→ Set problem
Can you rewrite the data from the line with "Screen dimensions: 1179x941" to the line with "click(162, 179)", changing "Email preferences" to "Notification preferences" and keeping everything else the same, with the pictures left out?
··· Source records
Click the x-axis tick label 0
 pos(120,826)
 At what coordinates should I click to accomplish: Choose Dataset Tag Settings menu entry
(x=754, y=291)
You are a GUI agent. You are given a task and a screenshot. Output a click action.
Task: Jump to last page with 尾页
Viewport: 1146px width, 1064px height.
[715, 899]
······
··· Source records
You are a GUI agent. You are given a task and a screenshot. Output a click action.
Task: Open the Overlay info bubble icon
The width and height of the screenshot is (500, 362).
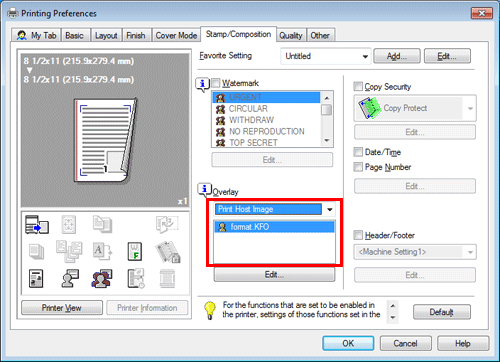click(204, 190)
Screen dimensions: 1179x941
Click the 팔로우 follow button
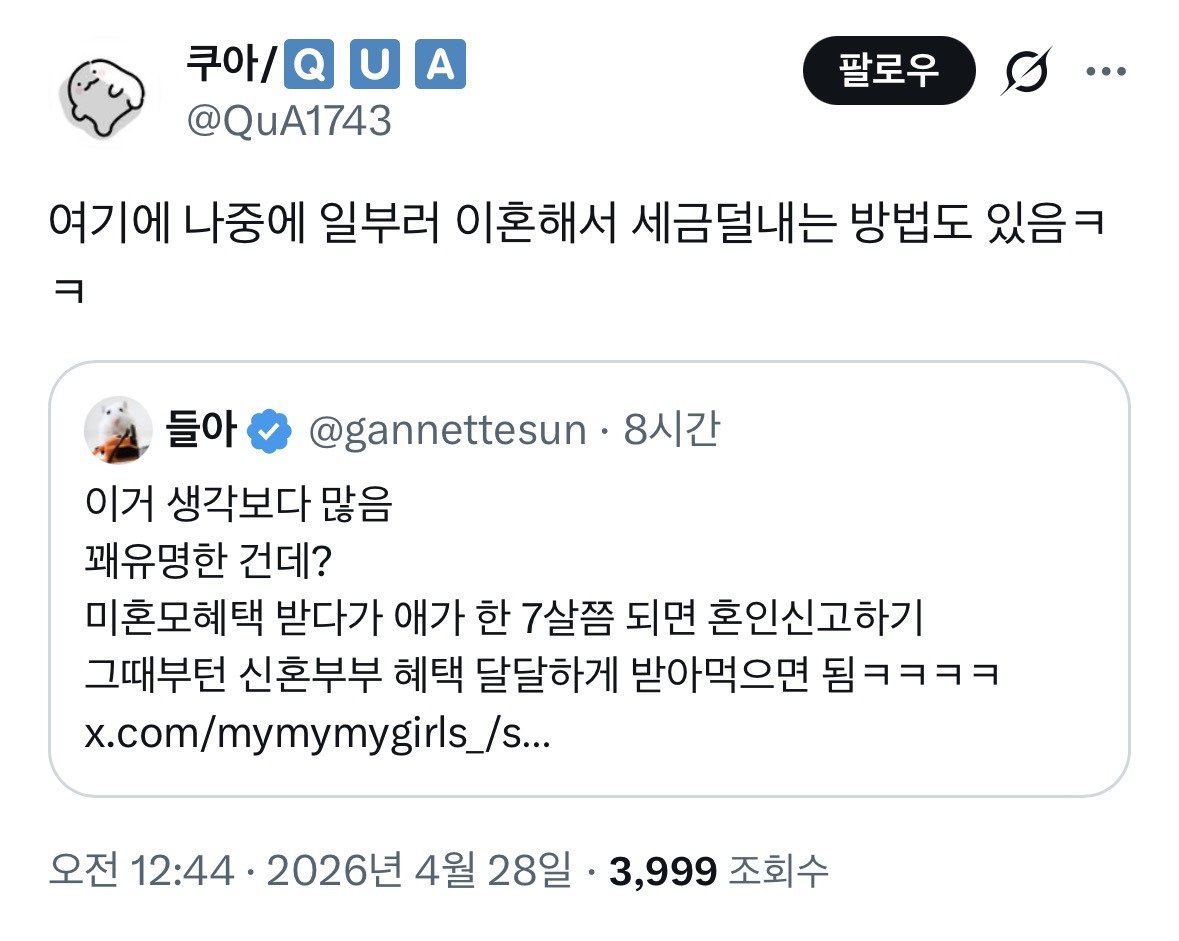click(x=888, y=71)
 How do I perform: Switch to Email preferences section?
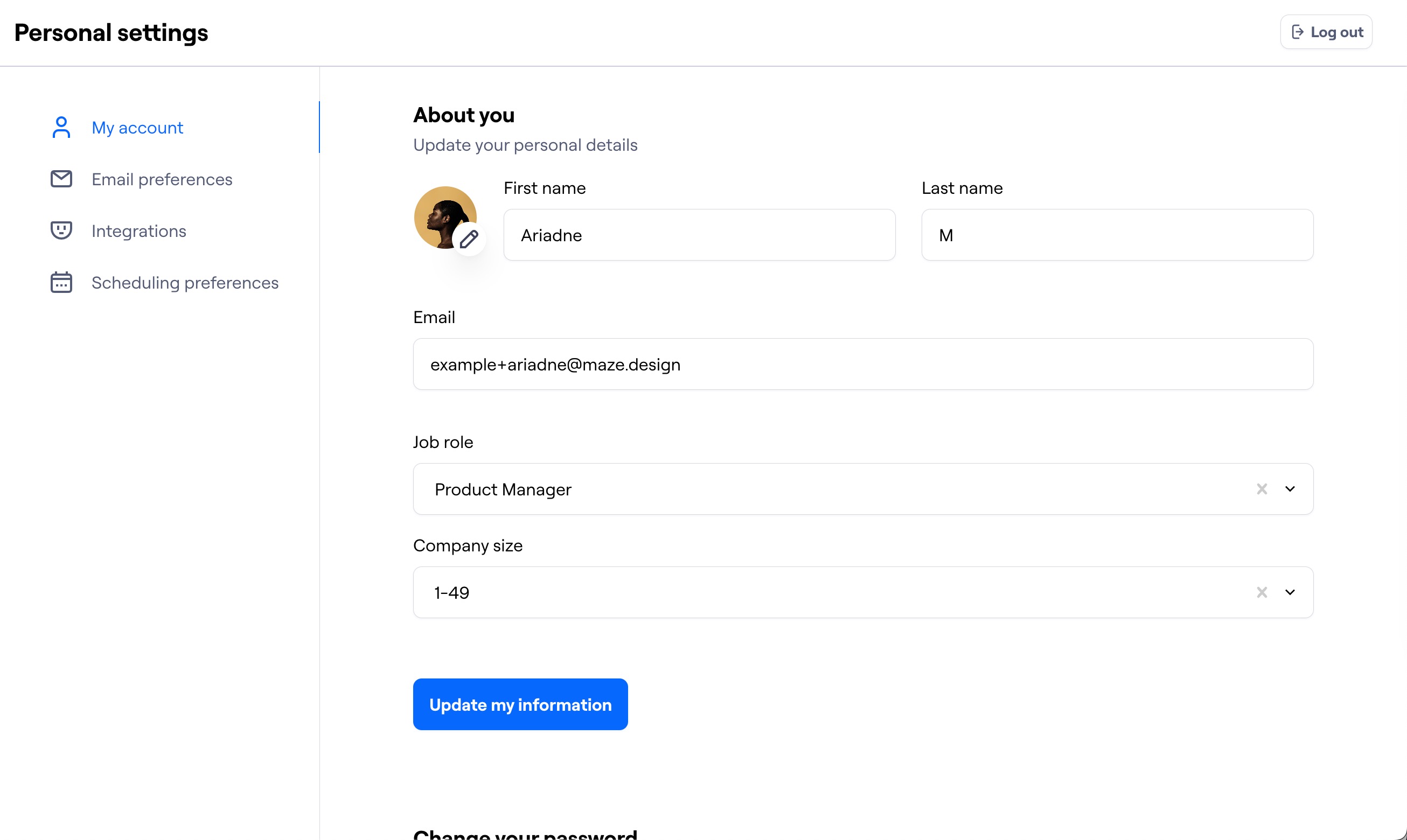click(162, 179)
······
··· Source records
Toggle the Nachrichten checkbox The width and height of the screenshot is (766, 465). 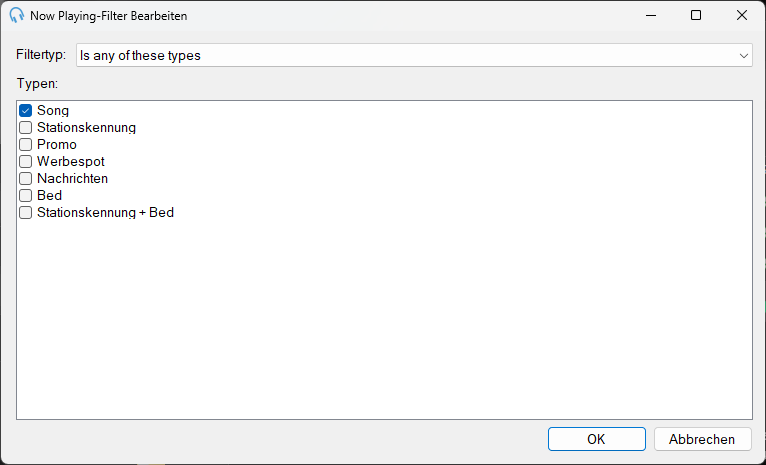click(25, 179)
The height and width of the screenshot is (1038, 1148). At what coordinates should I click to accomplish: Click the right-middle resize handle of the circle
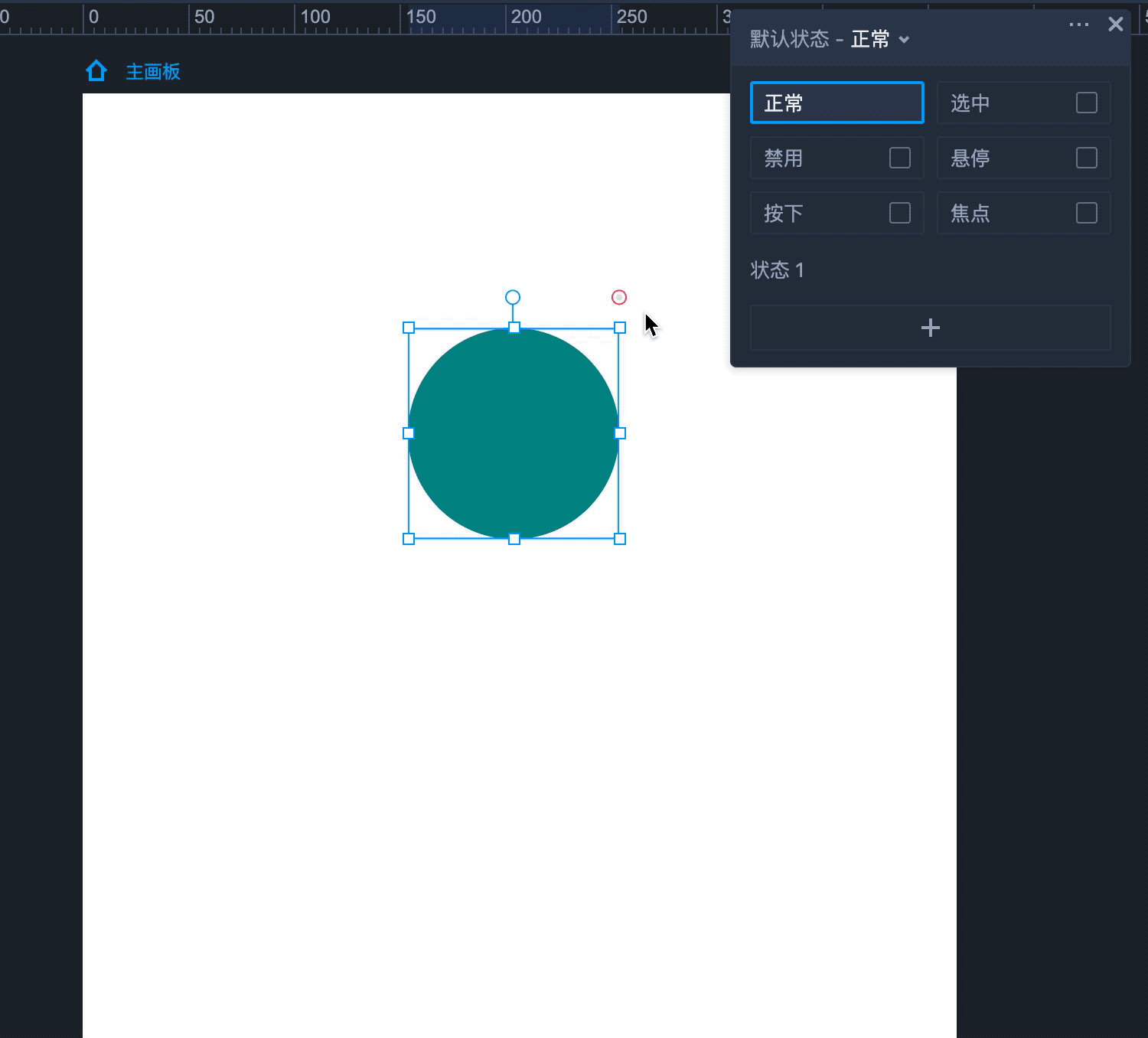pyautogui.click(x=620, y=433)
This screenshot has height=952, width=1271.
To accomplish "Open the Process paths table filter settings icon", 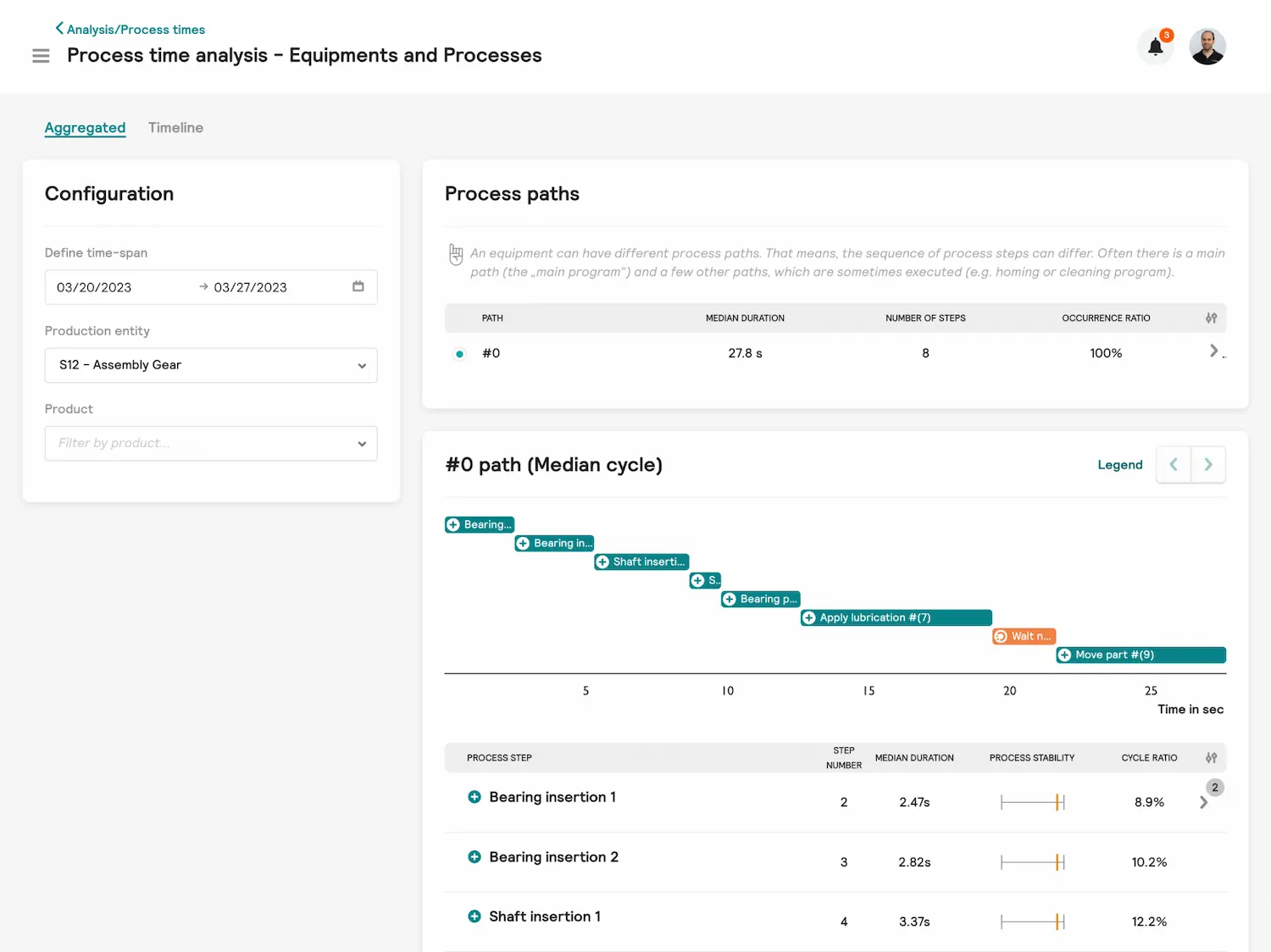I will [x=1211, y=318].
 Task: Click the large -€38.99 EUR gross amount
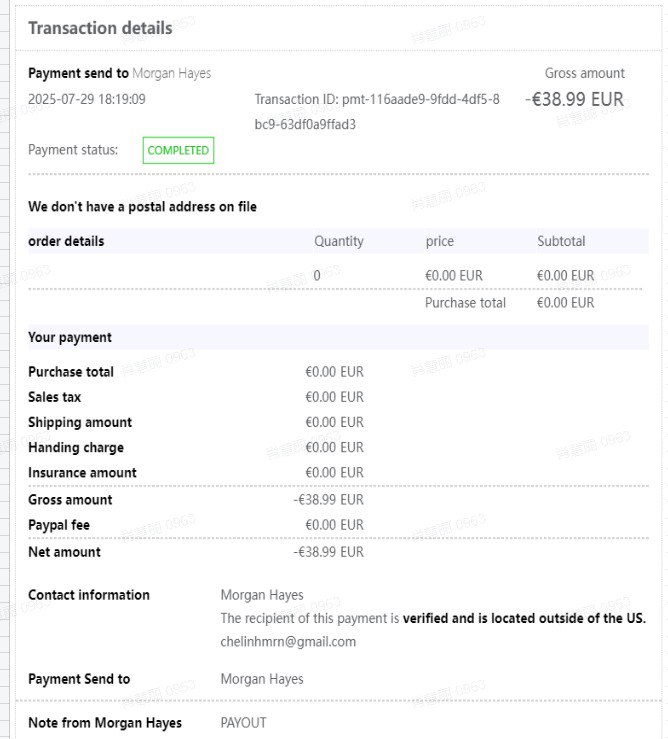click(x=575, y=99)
······
→ In response
Screen dimensions: 1179x941
Click the 팔로우 follow button
click(x=888, y=71)
 How do I perform: Switch to Notification preferences section?
click(162, 179)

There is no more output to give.